TASK GOAL: Please rewrite the rows below, swapping "text box" for "input field" and changing nothing else. Leave out the pictures.

DATA FOR THE TASK:
──────────
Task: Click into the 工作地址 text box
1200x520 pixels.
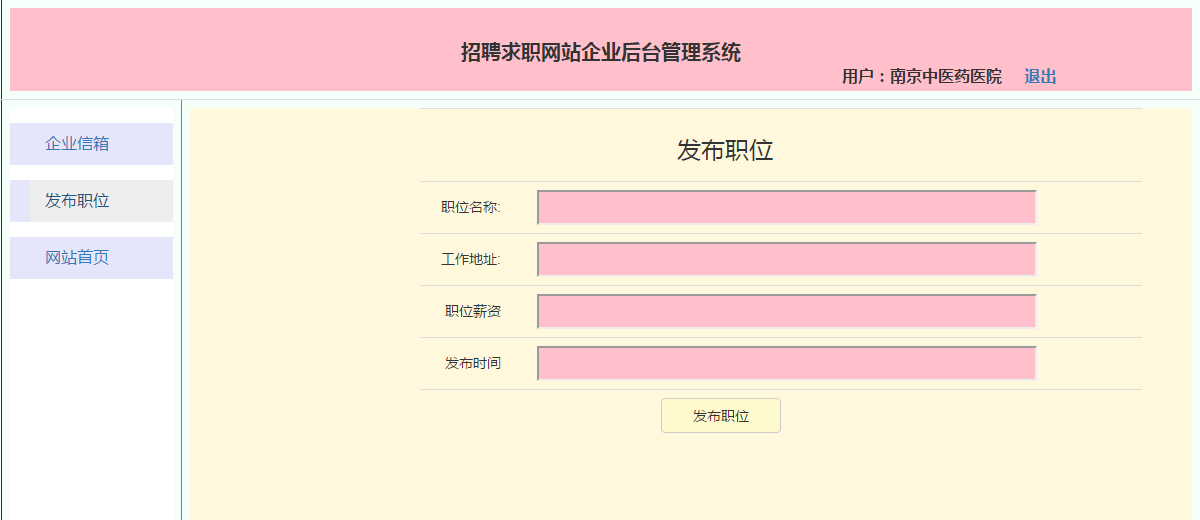Action: 786,260
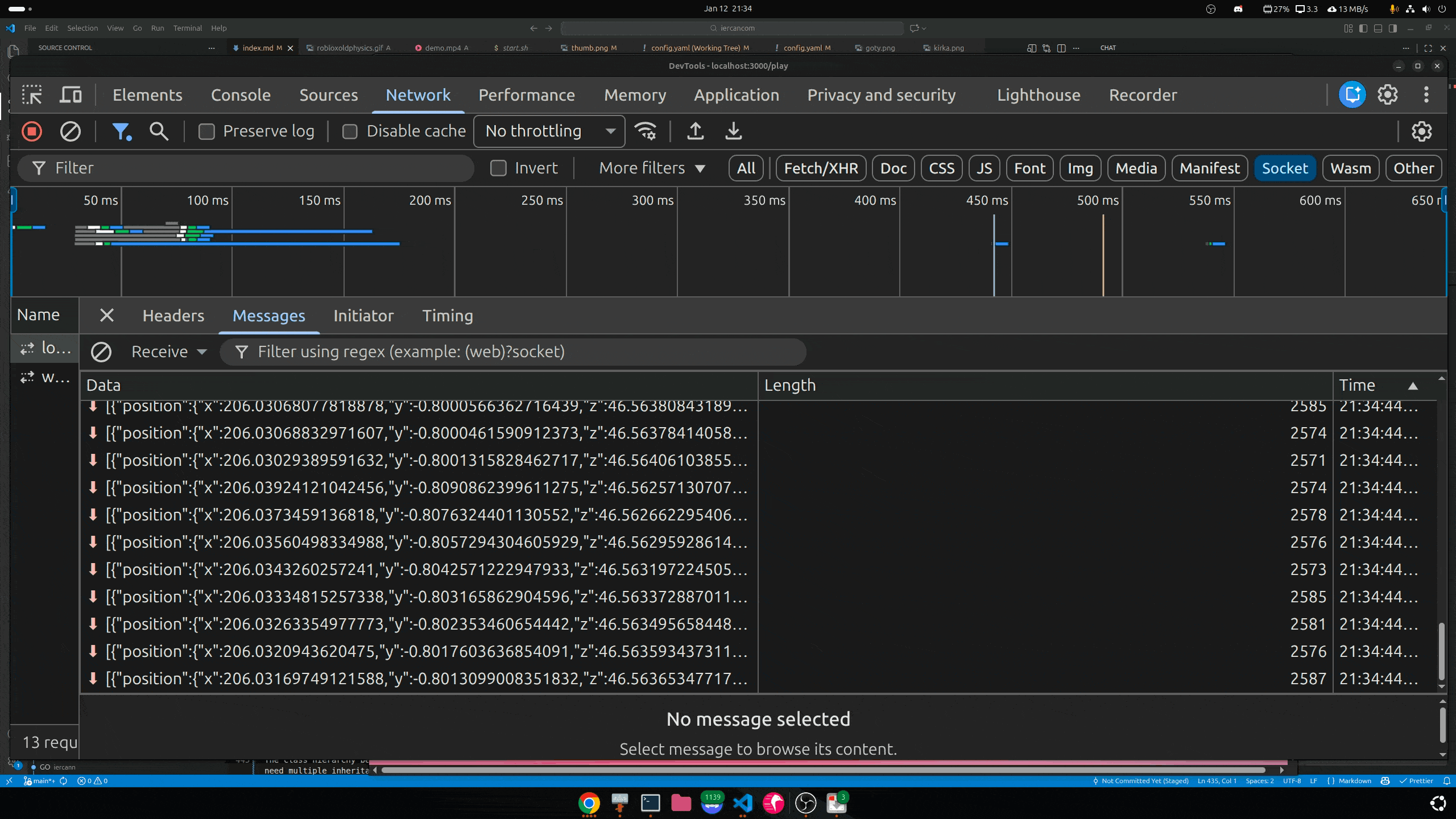Enable the Preserve log checkbox
1456x819 pixels.
click(x=206, y=131)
──────────
COMPLETE RESPONSE:
Task: Click into the 工作地址 input field
1200x520 pixels.
Action: 786,260
Enable the Preserve log checkbox
1456x819 pixels.
click(x=206, y=131)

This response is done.